Copy the rows from the line containing "Given: Click the" through the end of the rows, leaving out the pictures.

* Start Dataset records *

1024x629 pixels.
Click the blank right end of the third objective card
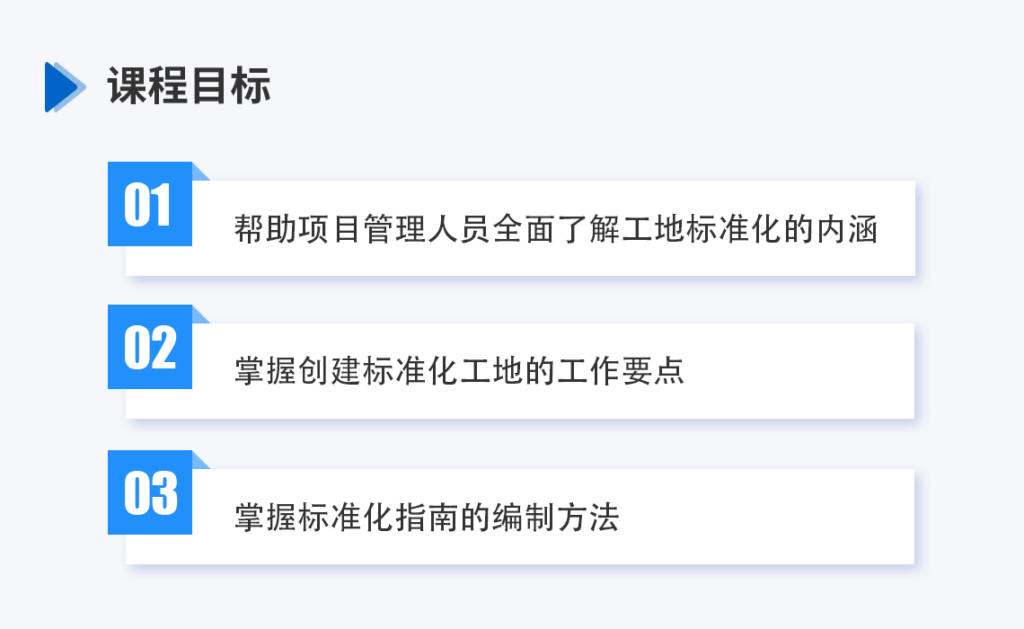point(772,518)
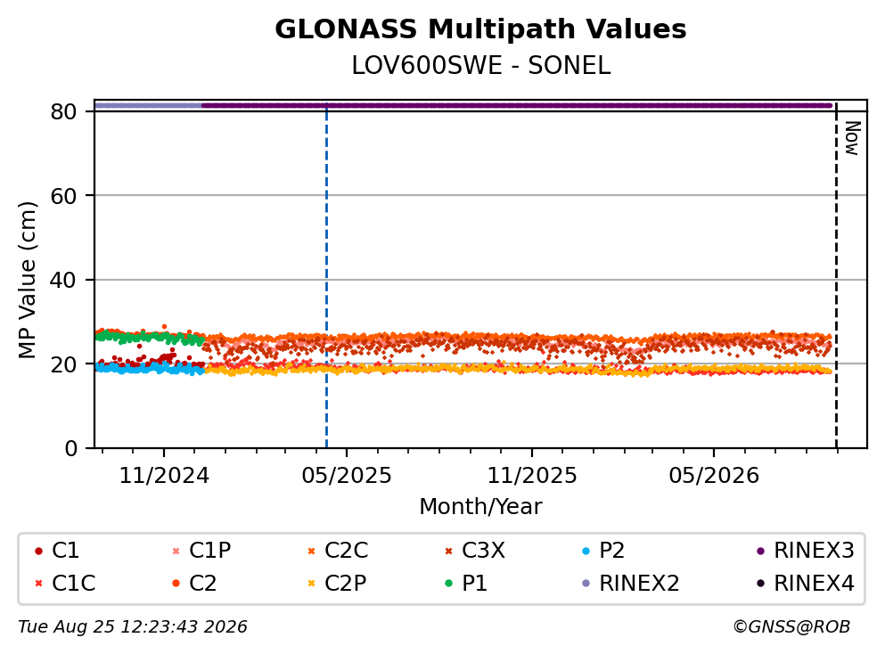Click the 'Now' dashed line label
885x654 pixels.
click(x=852, y=138)
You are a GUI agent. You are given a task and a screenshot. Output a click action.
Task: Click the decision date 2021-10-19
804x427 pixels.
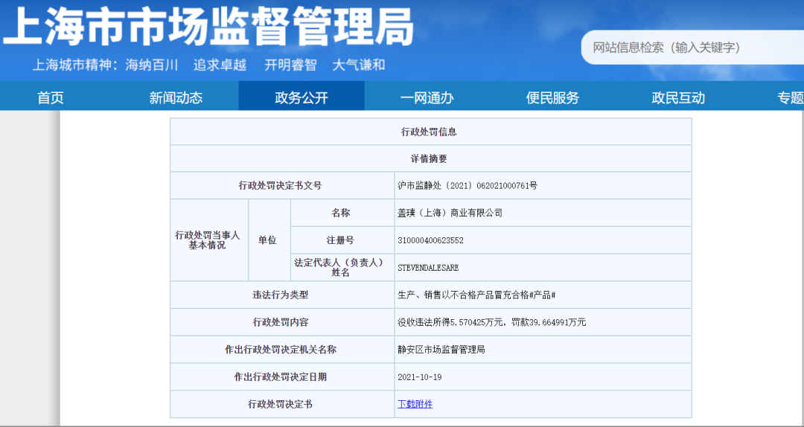coord(420,376)

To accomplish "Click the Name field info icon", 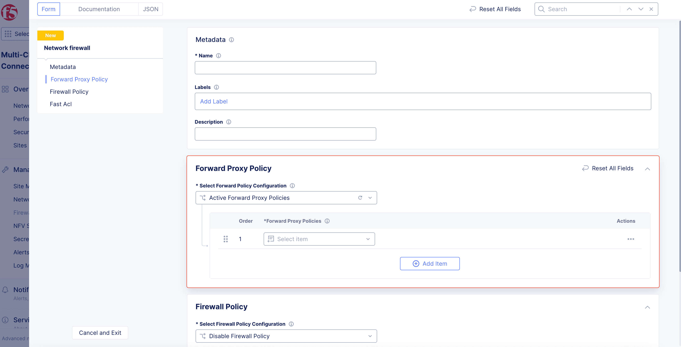I will [218, 56].
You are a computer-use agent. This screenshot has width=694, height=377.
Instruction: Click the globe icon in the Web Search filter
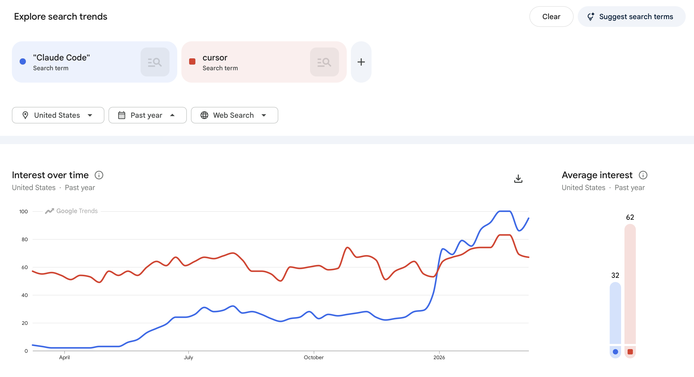tap(204, 115)
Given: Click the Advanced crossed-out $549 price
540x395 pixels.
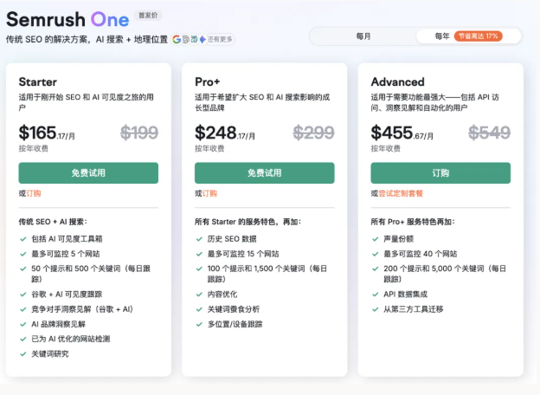Looking at the screenshot, I should pos(489,133).
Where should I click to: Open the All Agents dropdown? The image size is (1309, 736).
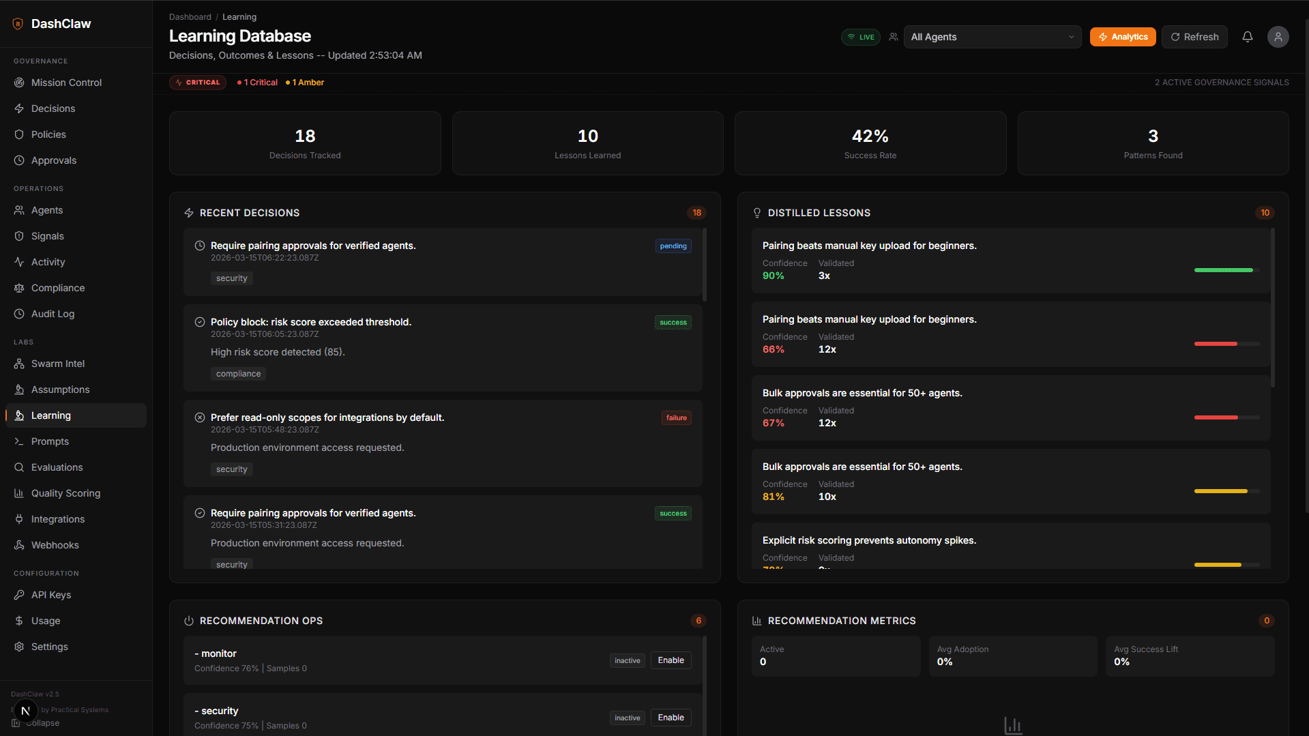[992, 37]
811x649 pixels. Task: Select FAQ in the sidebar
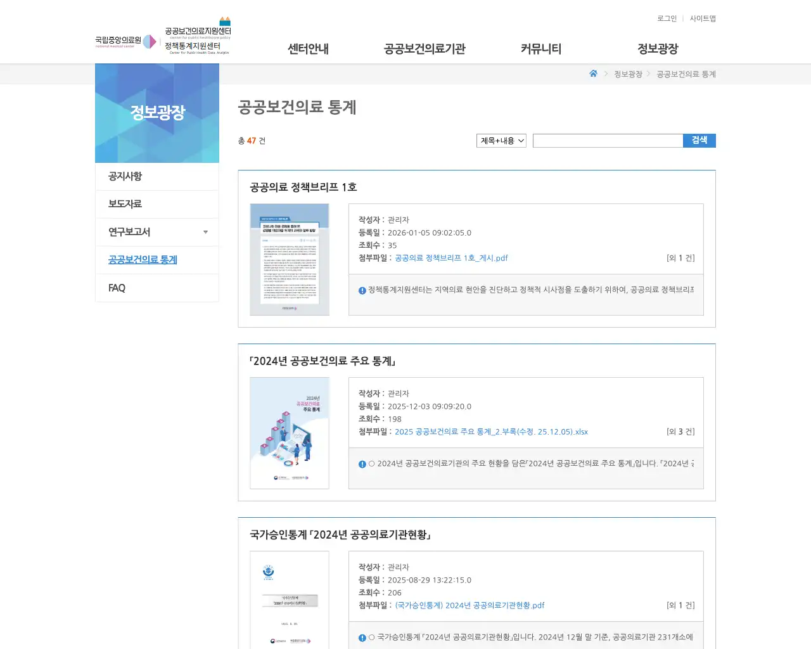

* End Dataset records *

## [Final answer]
Given: Click the Advanced crossed-out $549 price
540x395 pixels.
Looking at the screenshot, I should pos(489,133).
Where should I click to: Open the All Agents dropdown? The image size is (1309, 736).
[992, 37]
811x649 pixels. Task: Select FAQ in the sidebar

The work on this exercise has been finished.